A document written by a senior engineer who knows the system cold is different from a document assembled from a checklist by a contractor unfamiliar with the codebase. A document generated by a tool is different from either. These are all legitimate production methods — but they are different, and readers calibrate their trust differently once they know.
Provenance disclosure is not confessional. It is a single sentence: "This document was produced by [method]. Subject matter expert review is recommended before distribution." That sentence does not weaken the document. It sets correct expectations.
Documents that obscure how they were made, leading readers to over- or under-trust them.
Remediation specificity
Every gap is actionable.
"Not documented — check with the team" is not actionable. "Not documented — ask the DevOps lead: what is the uptime SLA for this service? Insert the answer in the Availability Requirements section below" is actionable.
A gap marker should contain three pieces: who to ask, what specifically to ask them, and where the answer should go. Without these, the document accumulates a wall of unresolved TODOs that nobody can close because nobody knows where to start.
Specificity turns documentation from a static artifact into a living punch list. The person reviewing the document can pick up each gap, know exactly who to contact, know exactly what information to request, and know exactly where to put the answer.
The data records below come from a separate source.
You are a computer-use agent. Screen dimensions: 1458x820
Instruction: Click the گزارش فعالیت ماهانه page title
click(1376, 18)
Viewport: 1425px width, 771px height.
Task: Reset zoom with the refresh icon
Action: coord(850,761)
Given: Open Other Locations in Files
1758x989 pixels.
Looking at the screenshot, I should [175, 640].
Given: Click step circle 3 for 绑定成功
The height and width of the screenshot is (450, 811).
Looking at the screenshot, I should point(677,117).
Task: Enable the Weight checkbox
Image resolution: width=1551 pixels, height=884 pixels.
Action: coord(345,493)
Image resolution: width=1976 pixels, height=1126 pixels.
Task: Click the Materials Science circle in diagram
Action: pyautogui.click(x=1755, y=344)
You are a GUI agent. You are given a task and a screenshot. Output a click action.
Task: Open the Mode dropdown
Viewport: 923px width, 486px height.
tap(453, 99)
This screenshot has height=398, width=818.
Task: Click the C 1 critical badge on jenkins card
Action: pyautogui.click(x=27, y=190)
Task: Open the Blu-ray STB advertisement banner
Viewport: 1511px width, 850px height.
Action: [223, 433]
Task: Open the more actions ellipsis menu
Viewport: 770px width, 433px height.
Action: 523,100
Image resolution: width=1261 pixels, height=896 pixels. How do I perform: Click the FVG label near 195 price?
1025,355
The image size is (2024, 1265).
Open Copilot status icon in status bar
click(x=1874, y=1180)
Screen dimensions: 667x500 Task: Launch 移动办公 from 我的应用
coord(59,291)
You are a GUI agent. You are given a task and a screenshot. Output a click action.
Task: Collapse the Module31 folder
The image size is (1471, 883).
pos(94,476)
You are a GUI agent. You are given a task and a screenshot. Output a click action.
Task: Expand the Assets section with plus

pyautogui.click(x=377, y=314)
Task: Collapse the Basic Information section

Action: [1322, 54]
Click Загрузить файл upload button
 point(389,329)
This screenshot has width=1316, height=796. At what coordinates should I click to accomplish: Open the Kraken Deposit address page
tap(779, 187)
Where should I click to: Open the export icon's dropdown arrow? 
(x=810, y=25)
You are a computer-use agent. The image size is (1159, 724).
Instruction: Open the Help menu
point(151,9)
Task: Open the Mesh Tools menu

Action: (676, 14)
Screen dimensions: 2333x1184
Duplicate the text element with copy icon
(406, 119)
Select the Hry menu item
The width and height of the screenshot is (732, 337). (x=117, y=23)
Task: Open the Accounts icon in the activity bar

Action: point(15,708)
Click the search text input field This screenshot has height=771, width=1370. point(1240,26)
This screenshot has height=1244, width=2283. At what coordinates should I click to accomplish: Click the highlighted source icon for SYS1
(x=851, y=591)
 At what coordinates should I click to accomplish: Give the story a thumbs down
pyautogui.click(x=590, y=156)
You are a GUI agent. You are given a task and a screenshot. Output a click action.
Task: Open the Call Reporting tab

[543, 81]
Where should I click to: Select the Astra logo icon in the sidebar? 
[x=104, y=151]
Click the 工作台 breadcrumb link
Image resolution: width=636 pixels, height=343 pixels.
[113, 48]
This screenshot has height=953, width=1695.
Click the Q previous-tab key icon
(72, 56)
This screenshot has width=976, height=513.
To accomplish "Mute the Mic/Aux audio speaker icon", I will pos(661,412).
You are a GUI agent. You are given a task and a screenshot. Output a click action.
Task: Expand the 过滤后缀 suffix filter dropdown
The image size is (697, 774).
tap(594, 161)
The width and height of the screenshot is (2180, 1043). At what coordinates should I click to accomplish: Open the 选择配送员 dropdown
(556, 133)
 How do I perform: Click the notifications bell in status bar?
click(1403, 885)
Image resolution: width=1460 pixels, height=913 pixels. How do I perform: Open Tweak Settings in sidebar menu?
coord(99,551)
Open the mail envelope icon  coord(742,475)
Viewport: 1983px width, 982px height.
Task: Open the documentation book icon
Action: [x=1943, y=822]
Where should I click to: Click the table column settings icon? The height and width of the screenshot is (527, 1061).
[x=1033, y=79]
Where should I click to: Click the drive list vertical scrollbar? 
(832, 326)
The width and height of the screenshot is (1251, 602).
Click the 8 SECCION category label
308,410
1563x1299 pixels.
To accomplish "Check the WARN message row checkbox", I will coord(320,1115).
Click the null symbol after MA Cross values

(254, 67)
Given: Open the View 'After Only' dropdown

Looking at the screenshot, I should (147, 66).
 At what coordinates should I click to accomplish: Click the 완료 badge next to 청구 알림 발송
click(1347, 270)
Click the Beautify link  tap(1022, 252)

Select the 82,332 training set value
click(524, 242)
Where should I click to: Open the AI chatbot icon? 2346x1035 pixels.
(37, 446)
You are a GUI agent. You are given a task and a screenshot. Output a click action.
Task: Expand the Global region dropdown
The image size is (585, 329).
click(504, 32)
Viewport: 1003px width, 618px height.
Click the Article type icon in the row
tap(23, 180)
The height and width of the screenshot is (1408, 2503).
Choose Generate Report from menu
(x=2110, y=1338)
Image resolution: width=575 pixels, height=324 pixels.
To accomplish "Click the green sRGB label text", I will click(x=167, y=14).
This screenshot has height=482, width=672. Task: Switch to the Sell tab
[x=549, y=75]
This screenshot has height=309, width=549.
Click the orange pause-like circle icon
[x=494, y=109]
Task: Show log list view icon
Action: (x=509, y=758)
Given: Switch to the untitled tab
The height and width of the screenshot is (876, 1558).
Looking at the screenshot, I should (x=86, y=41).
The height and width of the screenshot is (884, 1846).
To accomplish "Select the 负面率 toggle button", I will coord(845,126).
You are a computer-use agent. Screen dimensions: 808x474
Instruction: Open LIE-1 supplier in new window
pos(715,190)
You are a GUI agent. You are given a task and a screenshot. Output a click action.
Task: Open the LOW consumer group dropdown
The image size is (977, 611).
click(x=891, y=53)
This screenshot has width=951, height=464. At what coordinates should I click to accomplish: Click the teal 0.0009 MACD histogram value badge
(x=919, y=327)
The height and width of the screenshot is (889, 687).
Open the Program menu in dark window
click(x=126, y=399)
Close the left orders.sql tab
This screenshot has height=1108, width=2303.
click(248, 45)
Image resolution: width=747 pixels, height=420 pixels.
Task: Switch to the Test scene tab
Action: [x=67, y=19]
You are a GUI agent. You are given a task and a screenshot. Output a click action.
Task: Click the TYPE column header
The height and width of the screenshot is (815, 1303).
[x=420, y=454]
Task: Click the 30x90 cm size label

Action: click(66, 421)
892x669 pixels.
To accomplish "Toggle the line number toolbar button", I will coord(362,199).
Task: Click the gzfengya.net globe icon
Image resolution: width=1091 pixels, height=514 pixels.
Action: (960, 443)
That is the difference between a document that gets finished and one that doesn't.
Vague gap markers. Every TODO becomes a research project.
Cross-boundary warnings
The document flags points where the workflow or scope extends beyond what's covered.
A user flow starts on the Dashboard (documented) and continues on the Checkout page (not documented). A security review covers the application layer but not the infrastructure layer. An architecture document describes the service but not the dependencies it calls into.
At every such boundary, the document should warn: "This workflow continues beyond the documented screens. Verify the complete flow with the engineering team before treating this as comprehensive." Without the warning, the reader assumes the document ended because the workflow ended.
Documents that end mid-flow with no indication that more exists.
The underlying discipline
These nine elements are not decorations. They are load-bearing — each one prevents a specific failure mode in how the document gets read, used, and trusted. Remove any one and the document gets subtly but meaningfully worse. Without constraint disclosure, the reader misjudges trustworthiness. Without anti-fabrication, invented content passes as real. Without the three-tier marker system, strong and weak claims look identical. Without scope disclosure, partial coverage passes as complete. Without source attribution, claims can’t be verified. Without remediation specificity, gaps never get closed. Without cross-boundary warnings, truncated workflows pass as whole ones.
What they have in common is honesty. Each element forces the document to be honest about a specific dimension — what it knows, what it doesn’t, where it came from, how much of the territory it covers, how reliable any given claim is.
Documentation is hard because truth-telling at this level of rigor is hard. It requires the author to separate what they know from what they’re inferring from what they’re guessing — a distinction that is almost never native to how we write. But the distinction is what separates documents that hold up to use from documents that look good on the shelf.
At Inkwell Forge, we apply this checklist to every deliverable we generate. It’s the single biggest difference between automated documentation that’s useful and automated documentation that’s a liability. But the checklist itself is independent of any tool. Apply it to anything — a runbook you’re writing by hand, a wiki page someone else updated last year, a vendor-supplied API reference.
If any of the nine elements is missing, the document is incomplete.